Je me tiens dans l'ombre, dominant le monde. En hauteur, sous la masse imposante d'un château d'eau, personne ne me remarque, femme drapée du Noir. J'observe. Il est en retard ; prévisible. Je l'ai choisi pour sa médiocrité, son anonymat et son incompétence ; il les illustre à merveille. Y avait-t-il un lien entre ces caractères fâcheux et sa consommation régulière et abusive de cette drogue - les bâtons de la mort ? Sûrement. Et malgré tout, c'est cela même qui me permettra de faire de lui un vecteur de l'Ordre et la volonté de mon Maître.

Il fait désormais tout à fait nuit. Au coin de la rue, la proie se montre. Il avance, droit, il est encore sobre. Il se sait observé mais son regard me cherche en vain. Ses yeux ne trouvent que l'Ombre en se posant sur moi et, inquiets, continuent la fouille ailleurs. Il s'approche du lieu de rendez-vous. Un simple lieu mentionné dans un datapad vierge de tout, hormis de ces mots : " Je vous rejoins ce soir au lieu indiqué dans l'éventualité où vous voudriez passer le reste de votre vie dans l'opulence et le plaisir. " et des crédits, beaucoup de crédits que les hommes et femmes d'Aargau auront laissé sans surveillance dans leurs poches ; beaucoup de crédits. Une occasion en or aux yeux de l'incarnation de la disharmonie qu'est cet homme.

Il entre dans la ruelle, noire. Son pas ralentit, il est aux aguets. Je m'avance, un pas, deux, le vide. Je me laisse tomber en silence derrière lui, laissant le bruit de ma chute se perdre dans la Force. La proie est là, devant moi.
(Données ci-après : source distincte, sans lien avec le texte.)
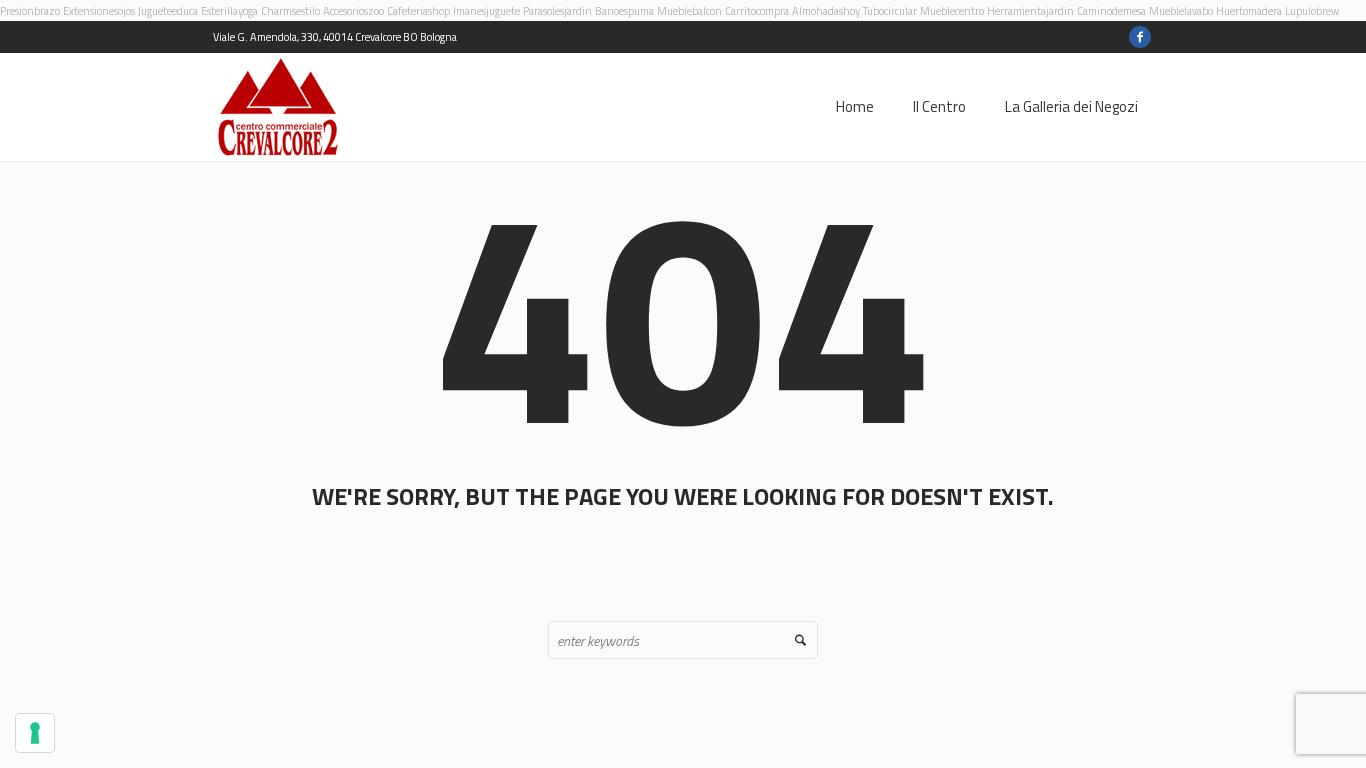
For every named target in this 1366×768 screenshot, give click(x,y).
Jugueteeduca (168, 11)
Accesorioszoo (353, 11)
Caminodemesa (1111, 11)
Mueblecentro (952, 11)
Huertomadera (1249, 11)
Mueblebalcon (689, 11)
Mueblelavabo (1181, 11)
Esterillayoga (229, 11)
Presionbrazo (30, 11)
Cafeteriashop (418, 11)
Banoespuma (624, 11)
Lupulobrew (1312, 11)
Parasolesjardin (557, 11)
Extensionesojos (99, 11)
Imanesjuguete (486, 11)
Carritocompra (757, 11)
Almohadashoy (826, 11)
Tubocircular (890, 11)
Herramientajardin (1030, 11)
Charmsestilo (290, 11)
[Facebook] (1140, 37)
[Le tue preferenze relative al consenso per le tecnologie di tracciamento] (35, 733)
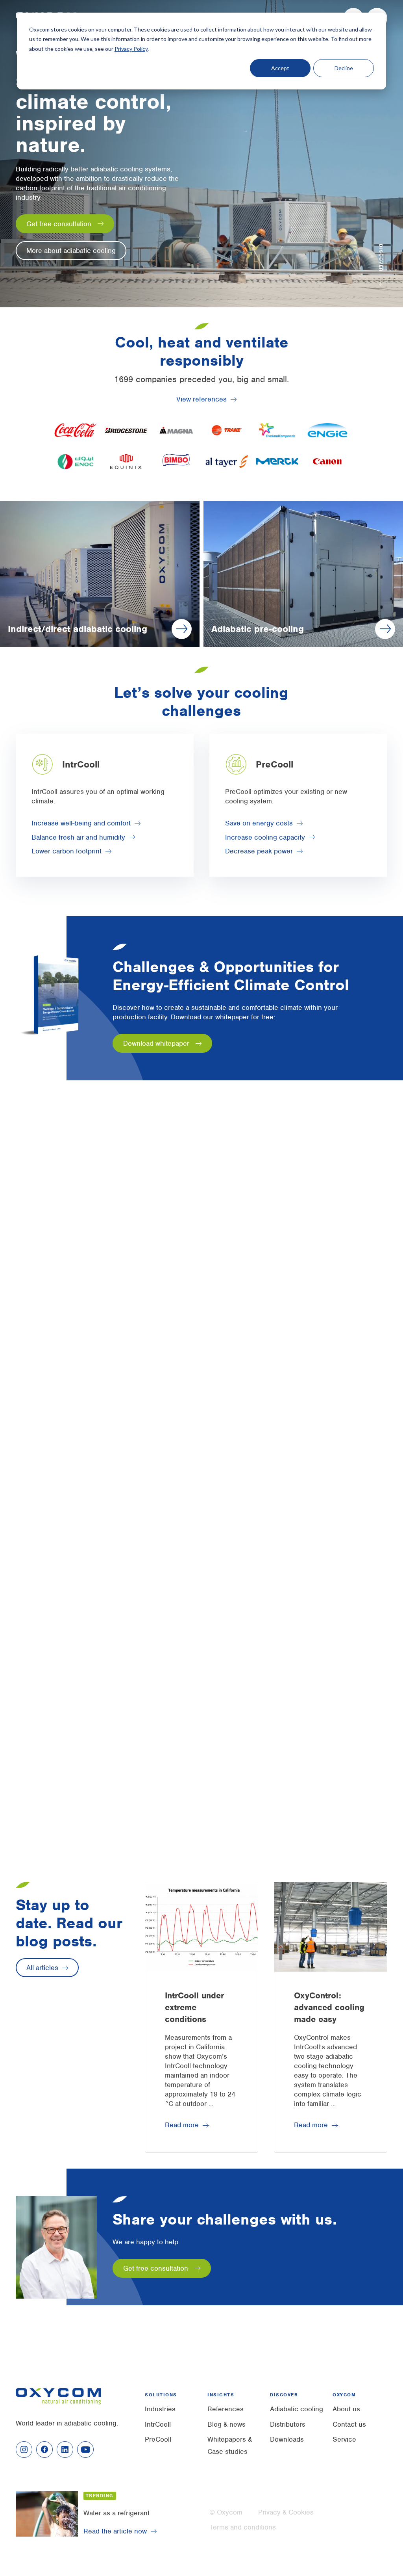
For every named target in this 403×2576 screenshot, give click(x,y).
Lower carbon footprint (66, 851)
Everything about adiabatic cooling (79, 1291)
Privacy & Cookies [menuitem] (286, 2512)
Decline (344, 68)
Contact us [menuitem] (349, 2424)
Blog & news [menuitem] (226, 2424)
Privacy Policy (131, 48)
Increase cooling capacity (265, 837)
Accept (280, 68)
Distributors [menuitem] (287, 2424)
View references (201, 399)
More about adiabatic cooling (71, 250)
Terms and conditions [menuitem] (242, 2527)
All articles (42, 1967)
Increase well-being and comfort (81, 823)
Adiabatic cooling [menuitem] (296, 2409)
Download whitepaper (156, 1043)
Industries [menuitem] (160, 2409)
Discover (380, 258)
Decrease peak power (259, 851)
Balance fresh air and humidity (78, 837)
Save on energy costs (259, 823)
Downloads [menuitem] (287, 2439)
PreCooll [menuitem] (158, 2439)
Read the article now (115, 2531)
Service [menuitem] (344, 2439)
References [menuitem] (225, 2409)
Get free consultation (58, 223)
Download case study (253, 1781)
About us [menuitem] (346, 2409)
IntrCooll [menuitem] (158, 2424)
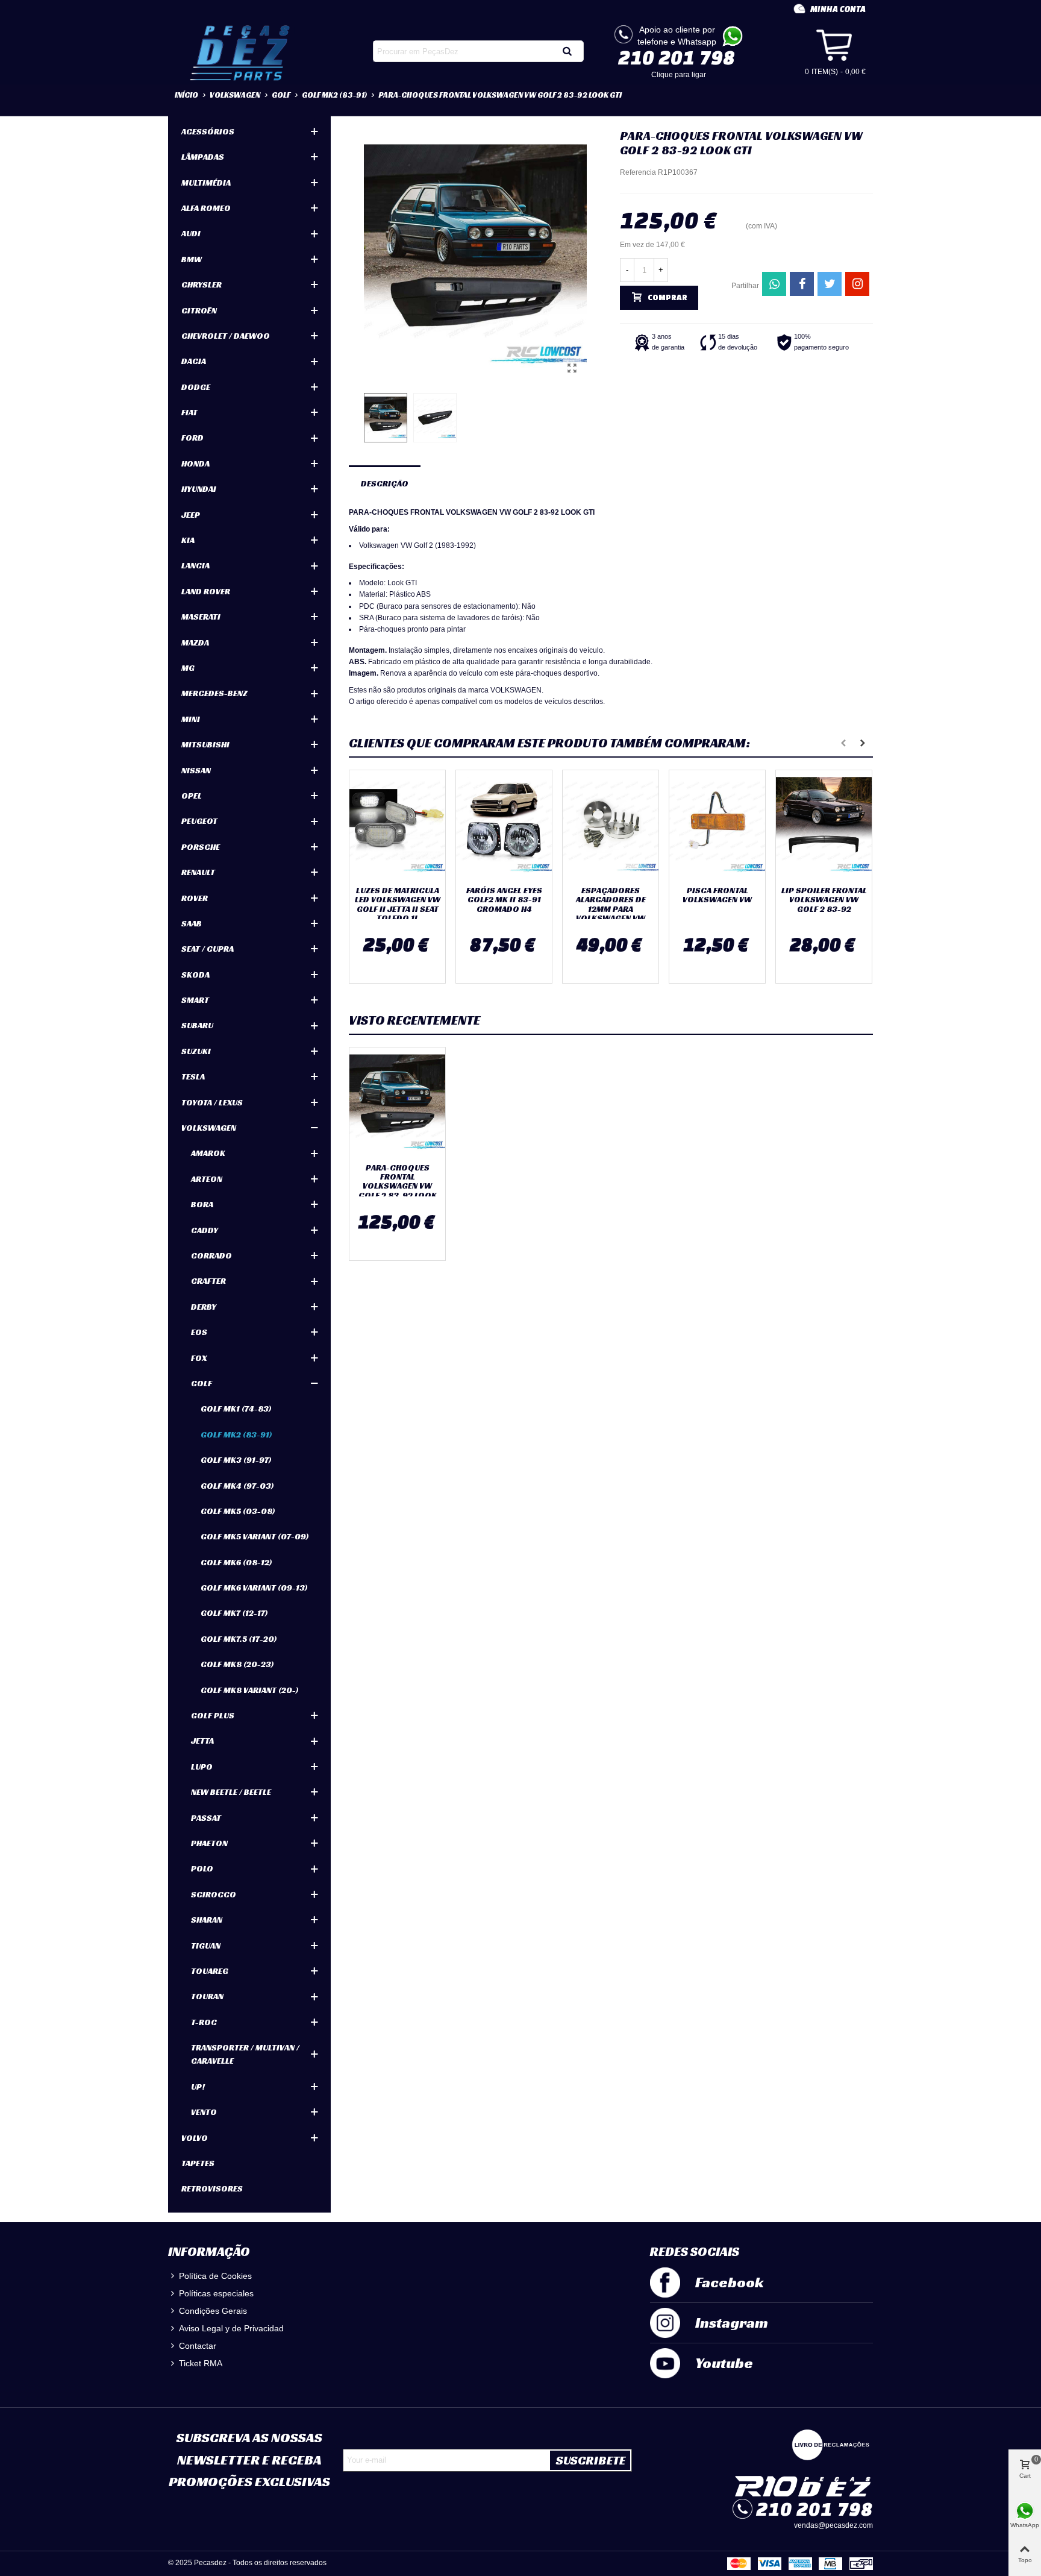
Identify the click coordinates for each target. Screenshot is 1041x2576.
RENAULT (198, 872)
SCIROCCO (213, 1894)
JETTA (202, 1740)
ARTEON (206, 1178)
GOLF (201, 1383)
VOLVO (194, 2137)
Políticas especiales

Neutraliser.

Je le saisis immédiatement à la gorge et lui bouche d'une même main la bouche et le nez. Je le serre contre moi et l'emmène dans l'Ombre. La lame, froide, qu'il sent appliquée contre sa gorge le dissuade de se débattre. Je sens la peur en lui. Son rythme cardiaque accélère, son pouls également. L'air vient à manquer ; je devine son iris dilatée. Un goût de sucre. Une pointe de plaisir. Je souris. Je lui murmure alors doucement à l'oreille :
" - Chut... N'ayez crainte, je ne vous ferai aucun mal ce soir si vous m'obéissez. " Je desserre doucement l'étreinte de ma main pour qu'il puisse respirer, je la garde sur sa bouche. Il respire. Son odeur d'homme envahit mes sens. De l'eau de toilette bon marché, de la sueur - aigre -, des odeurs de villes et d'un déjeuner pris dans un restaurant pas aéré aussi souvent qu'il le faudrait.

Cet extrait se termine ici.